Maximum Causal Entropy Inverse Constrained Reinforcement Learning
This addresses the challenge of specifying implicit constraints for safe and aligned AI deployment in real-world settings, representing a novel method for a known bottleneck.
The paper tackles the problem of aligning AI agents with implicit constraints in human-interactive environments by proposing a method that uses maximum causal entropy to learn constraints and an optimal policy from demonstrations, achieving superior performance in reward and constraint violations across various tasks.

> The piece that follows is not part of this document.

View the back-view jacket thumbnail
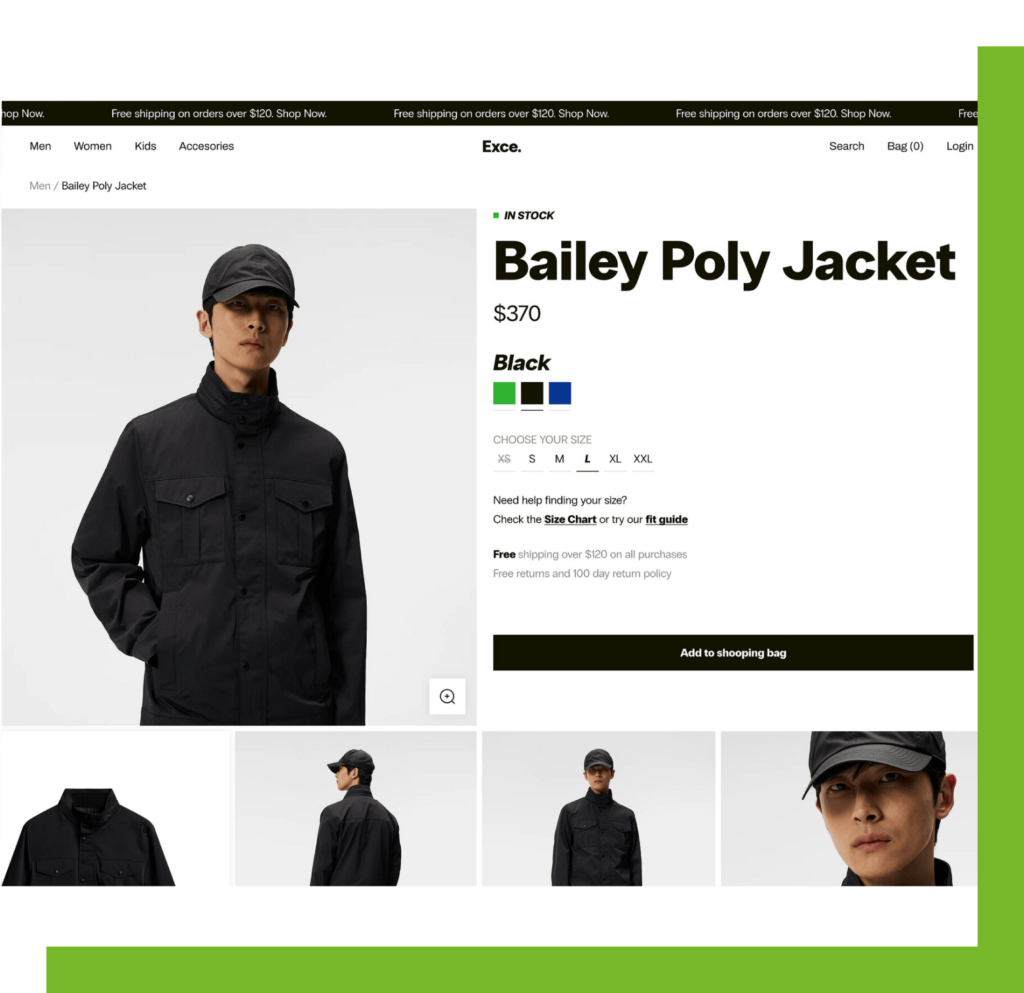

When deploying artificial agents in real-world environments where they interact with humans, it is crucial that their behavior is aligned with the values, social norms or other requirements of that environment. However, many environments have implicit constraints that are difficult to specify and transfer to a learning agent. To address this challenge, we propose a novel method that utilizes the principle of maximum causal entropy to learn constraints and an optimal policy that adheres to these constraints, using demonstrations of agents that abide by the constraints. We prove convergence in a tabular setting and provide an approximation which scales to complex environments. We evaluate the effectiveness of the learned policy by assessing the reward received and the number of constraint violations, and we evaluate the learned cost function based on its transferability to other agents. Our method has been shown to outperform state-of-the-art approaches across a variety of tasks and environments, and it is able to handle problems with stochastic dynamics and a continuous state-action space.